Machen Sie sich bereit: Allan Karlsson ist zurück! Der kauzige alte Mann mit einer Vorliebe für Bomben und Explosives, den alle als den „Hundertjährigen“ kennen und lieben gelernt haben, ist einfach nicht unterzukriegen. Wo immer er auch auftaucht, hinterlässt der liebenswerte ältere Herr Chaos und Verwüstung – und sorgt für jede Menge Zündstoff. So auch in DER HUNDERTEINJÄHRIGE, DER DIE RECHNUNG NICHT BEZAHLTE UND VERSCHWAND, zwar diesmal ein ganzes Jahr älter, jedoch weiterhin putzmunter!

© Concorde Filmverleih
Der Hunderteinjährige, der die Rechnung nicht bezahlte und verschwand – ab 28. Juli im Heimkino
Erst ein Jahr ist vergangen seit Allan Karlssons (Robert Gustafsson) letztem Abenteuer. Seine Freunde und er genießen inzwischen das Leben an Balis traumhaft schönen Stränden. Allerdings haben sie im letzten Jahr gelebt, als gäbe es kein Morgen, und so ist von dem unverhofften Geldsegen nicht viel übrig geblieben. Allan, der immer damit rechnet, dass er täglich abtreten könnte, feiert seinen 101. Geburtstag. Als er die allerletzte Flasche Volkssoda öffnet, die noch aus seiner Zeit als Gelegenheits-Spion im Kalten Krieg stammt, weckt der Trinkspruch alte Erinnerungen an Breschnews weniger bekannte Versuche, die US-Vormachtsstellung bei Rock und Softdrinks durch harten Wettkampf zu brechen. Auch wenn Balalaika-Rock die Welt nicht erobert hat, so unternahm Nixon doch alles, um der Produktion der leckeren Volkssoda den Hahn zuzudrehen.

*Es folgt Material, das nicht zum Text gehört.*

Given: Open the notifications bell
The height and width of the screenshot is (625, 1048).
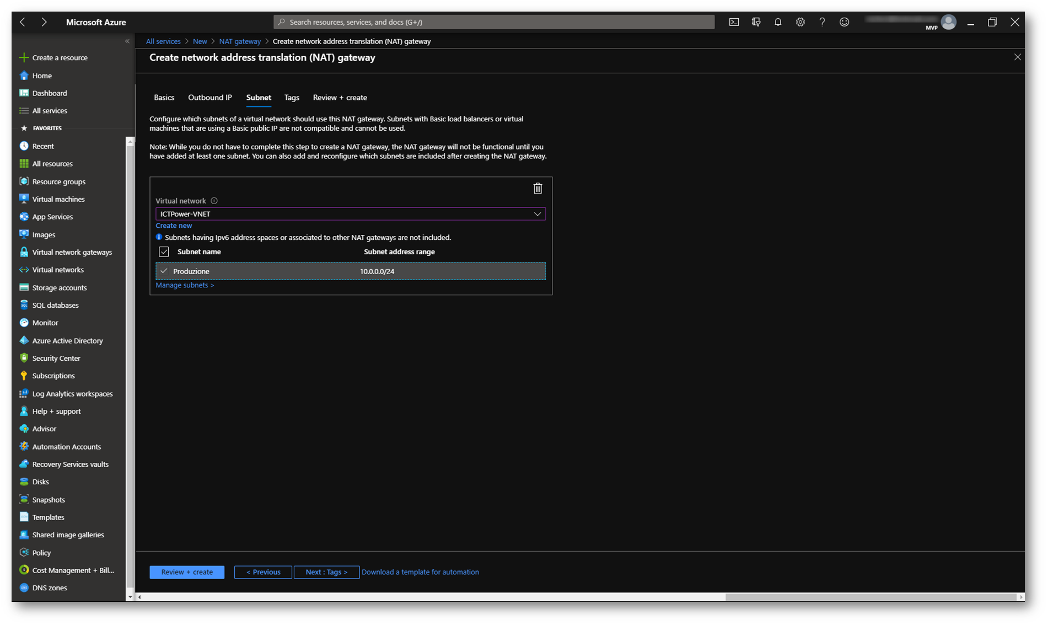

Während Benny und seine schwangere Freundin Miriam beschließen, in ihr geliebtes Malmköping zurückzukehren, um dort ihr Kind großzuziehen, haben Allan, Julius, das frühere Gang-Mitglied Pike und das tückische Kapuziner-Äffchen namens Erlander andere Pläne. Sie verlassen kurzerhand in Bademänteln das Luxushotel, prellen die Rechnung und machen sich auf eine weltweite Suche nach dem verloren geglaubten Rezept von Volkssoda, der vielleicht besten Limonade der Welt.